- Stored data -
▼
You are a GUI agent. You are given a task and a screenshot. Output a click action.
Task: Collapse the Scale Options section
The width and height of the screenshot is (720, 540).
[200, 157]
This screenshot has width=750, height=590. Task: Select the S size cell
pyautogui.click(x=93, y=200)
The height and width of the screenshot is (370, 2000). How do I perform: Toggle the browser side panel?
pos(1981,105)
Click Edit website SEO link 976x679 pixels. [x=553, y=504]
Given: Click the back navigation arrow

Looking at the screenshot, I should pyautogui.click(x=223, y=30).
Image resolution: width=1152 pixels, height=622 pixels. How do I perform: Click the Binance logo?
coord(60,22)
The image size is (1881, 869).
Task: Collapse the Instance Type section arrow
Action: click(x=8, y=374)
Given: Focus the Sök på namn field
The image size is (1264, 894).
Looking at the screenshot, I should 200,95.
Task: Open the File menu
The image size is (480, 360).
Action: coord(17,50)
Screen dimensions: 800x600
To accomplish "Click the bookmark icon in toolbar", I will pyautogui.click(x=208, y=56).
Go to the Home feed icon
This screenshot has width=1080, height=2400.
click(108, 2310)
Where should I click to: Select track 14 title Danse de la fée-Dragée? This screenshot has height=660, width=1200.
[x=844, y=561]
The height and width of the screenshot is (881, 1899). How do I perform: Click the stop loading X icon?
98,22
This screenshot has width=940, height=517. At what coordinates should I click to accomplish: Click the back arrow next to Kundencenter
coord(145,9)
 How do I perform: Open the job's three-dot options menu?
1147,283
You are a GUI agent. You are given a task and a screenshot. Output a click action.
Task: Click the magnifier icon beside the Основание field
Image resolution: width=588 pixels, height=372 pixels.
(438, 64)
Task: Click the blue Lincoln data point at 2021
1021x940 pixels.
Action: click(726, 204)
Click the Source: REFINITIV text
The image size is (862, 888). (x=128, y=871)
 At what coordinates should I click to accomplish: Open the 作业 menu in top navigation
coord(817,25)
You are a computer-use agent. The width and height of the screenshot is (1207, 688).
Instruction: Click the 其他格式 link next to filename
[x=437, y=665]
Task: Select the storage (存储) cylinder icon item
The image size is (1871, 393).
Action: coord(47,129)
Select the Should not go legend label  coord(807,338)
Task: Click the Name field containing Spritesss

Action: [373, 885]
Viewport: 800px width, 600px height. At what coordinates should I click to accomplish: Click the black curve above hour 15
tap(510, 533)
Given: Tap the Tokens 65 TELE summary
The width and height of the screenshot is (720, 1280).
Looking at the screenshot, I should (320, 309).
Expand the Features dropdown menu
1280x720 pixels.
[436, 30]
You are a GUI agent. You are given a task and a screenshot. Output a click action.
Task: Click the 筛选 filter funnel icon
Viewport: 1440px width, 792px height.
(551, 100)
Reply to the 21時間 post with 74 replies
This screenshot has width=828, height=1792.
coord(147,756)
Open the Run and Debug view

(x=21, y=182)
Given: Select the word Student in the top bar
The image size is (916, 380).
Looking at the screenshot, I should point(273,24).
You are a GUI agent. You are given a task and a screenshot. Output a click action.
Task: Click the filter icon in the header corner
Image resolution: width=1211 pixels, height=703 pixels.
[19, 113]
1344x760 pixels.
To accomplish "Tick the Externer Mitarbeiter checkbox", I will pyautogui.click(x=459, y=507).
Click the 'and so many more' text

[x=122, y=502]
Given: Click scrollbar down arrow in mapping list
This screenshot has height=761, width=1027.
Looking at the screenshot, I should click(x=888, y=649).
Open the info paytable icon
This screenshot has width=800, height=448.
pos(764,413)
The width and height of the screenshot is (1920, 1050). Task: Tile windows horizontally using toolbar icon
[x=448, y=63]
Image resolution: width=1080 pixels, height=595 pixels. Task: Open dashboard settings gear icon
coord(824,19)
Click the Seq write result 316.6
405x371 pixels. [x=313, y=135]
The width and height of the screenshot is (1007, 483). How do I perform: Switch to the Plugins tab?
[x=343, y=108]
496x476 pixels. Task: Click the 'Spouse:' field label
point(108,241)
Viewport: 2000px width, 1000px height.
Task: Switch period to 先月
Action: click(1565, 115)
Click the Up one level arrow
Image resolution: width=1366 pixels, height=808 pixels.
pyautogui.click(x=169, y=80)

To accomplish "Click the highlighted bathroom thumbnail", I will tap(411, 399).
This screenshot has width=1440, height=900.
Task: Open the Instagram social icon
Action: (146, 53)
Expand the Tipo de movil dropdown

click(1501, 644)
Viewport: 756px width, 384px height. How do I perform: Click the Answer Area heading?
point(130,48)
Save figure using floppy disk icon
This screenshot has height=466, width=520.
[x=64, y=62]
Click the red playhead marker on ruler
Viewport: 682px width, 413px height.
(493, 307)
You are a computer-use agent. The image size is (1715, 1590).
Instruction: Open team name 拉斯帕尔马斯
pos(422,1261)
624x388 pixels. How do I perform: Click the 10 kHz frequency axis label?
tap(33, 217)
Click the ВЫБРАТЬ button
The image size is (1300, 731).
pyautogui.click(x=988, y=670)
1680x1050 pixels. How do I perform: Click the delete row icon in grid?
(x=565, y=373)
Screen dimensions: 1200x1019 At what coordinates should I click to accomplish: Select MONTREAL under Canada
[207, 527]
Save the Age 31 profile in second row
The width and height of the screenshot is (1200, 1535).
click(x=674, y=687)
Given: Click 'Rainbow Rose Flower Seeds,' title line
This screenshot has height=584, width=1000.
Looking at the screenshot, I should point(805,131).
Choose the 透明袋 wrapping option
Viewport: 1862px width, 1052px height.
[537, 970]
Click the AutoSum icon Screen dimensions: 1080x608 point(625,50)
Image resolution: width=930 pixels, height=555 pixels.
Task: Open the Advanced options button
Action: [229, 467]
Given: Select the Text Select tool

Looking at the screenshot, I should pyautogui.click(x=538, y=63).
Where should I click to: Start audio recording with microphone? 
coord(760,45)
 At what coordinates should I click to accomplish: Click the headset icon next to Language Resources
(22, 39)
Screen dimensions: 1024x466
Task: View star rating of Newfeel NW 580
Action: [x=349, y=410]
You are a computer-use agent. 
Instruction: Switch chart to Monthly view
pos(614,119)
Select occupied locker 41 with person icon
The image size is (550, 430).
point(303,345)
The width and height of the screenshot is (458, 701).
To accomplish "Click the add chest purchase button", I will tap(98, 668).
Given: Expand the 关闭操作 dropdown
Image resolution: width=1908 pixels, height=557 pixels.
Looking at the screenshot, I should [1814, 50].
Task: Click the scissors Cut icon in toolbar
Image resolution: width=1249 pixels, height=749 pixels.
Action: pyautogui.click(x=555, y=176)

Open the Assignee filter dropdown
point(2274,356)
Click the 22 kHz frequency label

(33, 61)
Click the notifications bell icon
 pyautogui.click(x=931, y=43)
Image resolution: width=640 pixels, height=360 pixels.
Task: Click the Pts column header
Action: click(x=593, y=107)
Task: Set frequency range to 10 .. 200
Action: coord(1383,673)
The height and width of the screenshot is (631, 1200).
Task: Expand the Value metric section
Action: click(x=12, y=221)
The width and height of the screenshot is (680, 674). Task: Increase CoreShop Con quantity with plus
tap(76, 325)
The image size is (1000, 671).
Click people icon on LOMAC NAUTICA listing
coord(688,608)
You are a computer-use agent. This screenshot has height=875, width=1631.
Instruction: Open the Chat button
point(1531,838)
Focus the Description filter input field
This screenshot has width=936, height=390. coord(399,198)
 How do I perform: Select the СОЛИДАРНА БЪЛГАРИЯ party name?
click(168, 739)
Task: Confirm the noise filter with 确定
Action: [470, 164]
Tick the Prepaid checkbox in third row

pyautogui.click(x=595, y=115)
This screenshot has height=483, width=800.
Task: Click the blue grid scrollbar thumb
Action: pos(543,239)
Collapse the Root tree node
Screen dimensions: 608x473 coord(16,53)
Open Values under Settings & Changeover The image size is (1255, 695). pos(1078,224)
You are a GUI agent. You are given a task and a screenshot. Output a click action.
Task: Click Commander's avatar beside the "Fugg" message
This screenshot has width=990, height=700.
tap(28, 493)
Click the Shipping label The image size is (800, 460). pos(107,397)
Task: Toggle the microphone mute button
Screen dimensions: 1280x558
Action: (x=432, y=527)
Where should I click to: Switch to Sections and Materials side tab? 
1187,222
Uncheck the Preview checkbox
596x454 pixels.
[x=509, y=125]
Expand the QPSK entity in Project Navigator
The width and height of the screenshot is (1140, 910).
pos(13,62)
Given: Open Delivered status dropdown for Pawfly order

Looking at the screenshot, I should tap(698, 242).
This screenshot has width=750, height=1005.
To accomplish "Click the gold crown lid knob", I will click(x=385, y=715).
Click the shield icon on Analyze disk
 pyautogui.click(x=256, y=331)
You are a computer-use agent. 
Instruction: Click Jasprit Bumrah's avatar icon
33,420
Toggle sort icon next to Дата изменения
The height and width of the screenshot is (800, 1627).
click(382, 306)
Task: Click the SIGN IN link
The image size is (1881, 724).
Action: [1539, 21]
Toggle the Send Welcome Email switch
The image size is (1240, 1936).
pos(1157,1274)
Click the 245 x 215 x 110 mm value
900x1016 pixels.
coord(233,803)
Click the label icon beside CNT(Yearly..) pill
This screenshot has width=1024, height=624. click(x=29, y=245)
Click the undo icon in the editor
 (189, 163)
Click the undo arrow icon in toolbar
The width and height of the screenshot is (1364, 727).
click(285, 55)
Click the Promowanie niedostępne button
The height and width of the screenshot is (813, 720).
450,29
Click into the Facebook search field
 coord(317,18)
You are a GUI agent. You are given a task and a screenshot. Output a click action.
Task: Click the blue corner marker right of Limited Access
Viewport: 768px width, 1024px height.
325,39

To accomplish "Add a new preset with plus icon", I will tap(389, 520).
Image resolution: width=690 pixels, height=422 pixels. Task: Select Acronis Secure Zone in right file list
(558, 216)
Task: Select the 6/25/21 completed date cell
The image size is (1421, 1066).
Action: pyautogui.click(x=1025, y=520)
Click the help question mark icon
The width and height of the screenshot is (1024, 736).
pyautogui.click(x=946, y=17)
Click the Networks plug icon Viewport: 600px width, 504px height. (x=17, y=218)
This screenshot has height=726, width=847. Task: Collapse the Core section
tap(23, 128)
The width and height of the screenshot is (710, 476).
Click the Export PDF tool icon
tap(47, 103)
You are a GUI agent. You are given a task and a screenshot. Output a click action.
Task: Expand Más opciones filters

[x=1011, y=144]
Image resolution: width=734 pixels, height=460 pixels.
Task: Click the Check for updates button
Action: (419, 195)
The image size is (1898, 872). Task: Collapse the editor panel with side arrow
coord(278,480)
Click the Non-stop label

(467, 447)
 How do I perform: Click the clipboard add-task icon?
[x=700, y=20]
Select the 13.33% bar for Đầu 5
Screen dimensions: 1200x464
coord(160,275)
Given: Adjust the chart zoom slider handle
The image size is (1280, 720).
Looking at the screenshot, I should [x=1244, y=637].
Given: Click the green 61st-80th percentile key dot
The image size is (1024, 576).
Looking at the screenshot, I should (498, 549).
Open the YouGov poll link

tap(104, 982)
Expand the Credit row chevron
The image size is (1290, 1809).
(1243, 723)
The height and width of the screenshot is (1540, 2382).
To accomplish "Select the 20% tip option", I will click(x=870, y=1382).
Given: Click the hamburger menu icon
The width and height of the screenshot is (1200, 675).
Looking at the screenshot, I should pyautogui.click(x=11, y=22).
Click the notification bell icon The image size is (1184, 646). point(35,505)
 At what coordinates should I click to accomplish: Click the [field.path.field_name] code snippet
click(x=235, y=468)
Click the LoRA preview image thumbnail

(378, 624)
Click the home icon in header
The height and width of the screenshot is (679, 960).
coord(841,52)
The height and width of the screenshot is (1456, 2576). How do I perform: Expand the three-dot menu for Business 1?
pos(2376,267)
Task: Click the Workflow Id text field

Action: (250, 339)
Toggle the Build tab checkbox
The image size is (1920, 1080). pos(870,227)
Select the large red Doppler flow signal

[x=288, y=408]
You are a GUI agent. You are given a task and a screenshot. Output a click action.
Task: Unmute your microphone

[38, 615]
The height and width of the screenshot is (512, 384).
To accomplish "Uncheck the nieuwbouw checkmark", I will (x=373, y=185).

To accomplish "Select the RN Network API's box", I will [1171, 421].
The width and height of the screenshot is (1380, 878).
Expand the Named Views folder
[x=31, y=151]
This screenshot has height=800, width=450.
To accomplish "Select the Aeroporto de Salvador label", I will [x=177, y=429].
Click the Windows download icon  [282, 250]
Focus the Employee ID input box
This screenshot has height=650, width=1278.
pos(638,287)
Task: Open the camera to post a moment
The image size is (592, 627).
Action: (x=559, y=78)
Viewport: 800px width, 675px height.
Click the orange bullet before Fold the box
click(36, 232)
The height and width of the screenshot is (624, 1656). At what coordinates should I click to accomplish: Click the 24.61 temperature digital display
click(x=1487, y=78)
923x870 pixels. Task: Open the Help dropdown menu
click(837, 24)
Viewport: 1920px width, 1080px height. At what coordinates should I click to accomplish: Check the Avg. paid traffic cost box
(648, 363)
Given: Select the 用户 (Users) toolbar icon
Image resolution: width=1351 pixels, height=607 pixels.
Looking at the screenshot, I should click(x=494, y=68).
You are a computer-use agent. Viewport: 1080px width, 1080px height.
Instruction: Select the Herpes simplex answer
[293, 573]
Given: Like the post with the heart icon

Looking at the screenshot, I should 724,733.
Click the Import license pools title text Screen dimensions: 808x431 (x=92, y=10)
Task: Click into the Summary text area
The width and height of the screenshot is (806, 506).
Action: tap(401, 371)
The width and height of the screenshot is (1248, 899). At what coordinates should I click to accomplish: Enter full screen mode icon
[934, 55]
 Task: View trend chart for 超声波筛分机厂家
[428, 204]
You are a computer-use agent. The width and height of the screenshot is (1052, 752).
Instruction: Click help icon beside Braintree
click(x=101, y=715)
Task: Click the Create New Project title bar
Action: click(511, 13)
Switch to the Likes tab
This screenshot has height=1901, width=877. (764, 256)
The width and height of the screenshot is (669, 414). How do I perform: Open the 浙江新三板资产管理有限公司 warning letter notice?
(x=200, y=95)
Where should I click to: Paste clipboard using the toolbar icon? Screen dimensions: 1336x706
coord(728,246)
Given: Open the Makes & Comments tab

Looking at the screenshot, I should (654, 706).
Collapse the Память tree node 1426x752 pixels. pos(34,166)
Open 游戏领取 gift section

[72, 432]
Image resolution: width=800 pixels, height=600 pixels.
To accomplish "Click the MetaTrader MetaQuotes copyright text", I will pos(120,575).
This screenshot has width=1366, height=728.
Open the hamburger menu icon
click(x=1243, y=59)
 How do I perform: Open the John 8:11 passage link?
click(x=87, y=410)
▲
- Exercise prompt -
Within the entries above, work out the number of lines that include the string "Uncheck" and give only that.

- Your response -
2